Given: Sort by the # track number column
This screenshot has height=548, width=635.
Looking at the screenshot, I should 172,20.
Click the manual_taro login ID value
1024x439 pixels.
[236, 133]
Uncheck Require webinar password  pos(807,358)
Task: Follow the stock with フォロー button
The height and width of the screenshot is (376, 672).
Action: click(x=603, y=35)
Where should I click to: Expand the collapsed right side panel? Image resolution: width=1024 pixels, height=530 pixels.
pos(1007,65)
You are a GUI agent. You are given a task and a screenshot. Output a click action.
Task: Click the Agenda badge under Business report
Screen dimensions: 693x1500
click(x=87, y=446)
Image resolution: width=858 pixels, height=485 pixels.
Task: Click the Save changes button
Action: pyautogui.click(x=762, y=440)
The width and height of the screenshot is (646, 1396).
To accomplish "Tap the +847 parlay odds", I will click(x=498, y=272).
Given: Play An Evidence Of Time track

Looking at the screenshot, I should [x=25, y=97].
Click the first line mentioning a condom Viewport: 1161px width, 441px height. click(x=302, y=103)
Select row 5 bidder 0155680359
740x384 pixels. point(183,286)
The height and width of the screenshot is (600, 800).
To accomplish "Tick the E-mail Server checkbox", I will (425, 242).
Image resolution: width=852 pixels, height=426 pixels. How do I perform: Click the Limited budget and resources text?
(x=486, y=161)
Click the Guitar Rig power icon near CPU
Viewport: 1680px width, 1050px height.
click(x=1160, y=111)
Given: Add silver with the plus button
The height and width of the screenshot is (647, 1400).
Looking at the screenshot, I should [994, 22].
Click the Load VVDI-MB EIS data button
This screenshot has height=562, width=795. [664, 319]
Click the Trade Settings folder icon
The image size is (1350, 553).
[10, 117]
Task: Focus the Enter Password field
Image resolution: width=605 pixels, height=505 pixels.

> Problem description:
From the listing above, copy all lines holding the word "accomplish".

> Written solution:
To accomplish "Tap the +847 parlay odds", I will click(x=498, y=272).
To accomplish "Tick the E-mail Server checkbox", I will (425, 242).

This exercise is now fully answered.